Dataset entries: Begin
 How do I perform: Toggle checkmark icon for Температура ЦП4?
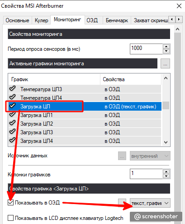[13, 97]
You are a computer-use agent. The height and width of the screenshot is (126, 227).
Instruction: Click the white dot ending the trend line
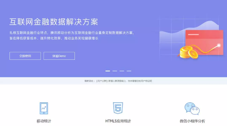219,45
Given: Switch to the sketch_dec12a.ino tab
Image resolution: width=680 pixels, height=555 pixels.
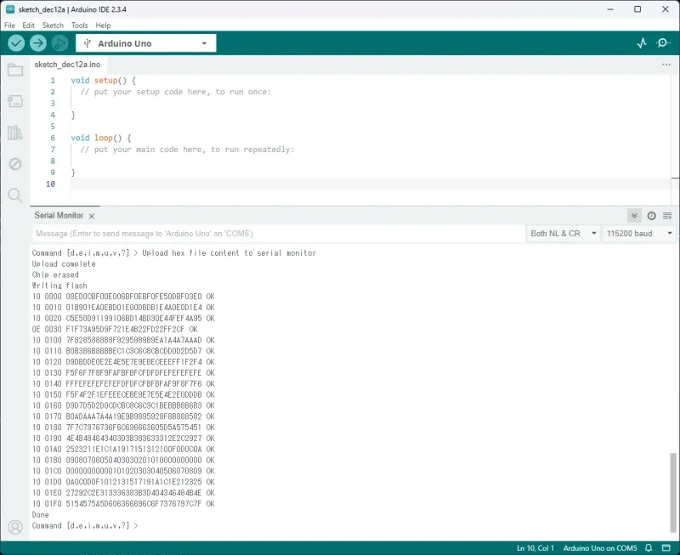Looking at the screenshot, I should (67, 64).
Dataset entries: End
> _Aim of the exercise_:
Output the data exactly as it is, with the pictures dropped.

> _Answer to this exercise_:
 How do I perform: Toggle checkmark icon for Температура ЦП4?
[13, 97]
You are a computer-use agent. The height and width of the screenshot is (126, 227).
Instruction: Click the white dot ending the trend line
219,45
Given: Switch to the sketch_dec12a.ino tab
Image resolution: width=680 pixels, height=555 pixels.
Looking at the screenshot, I should (67, 64).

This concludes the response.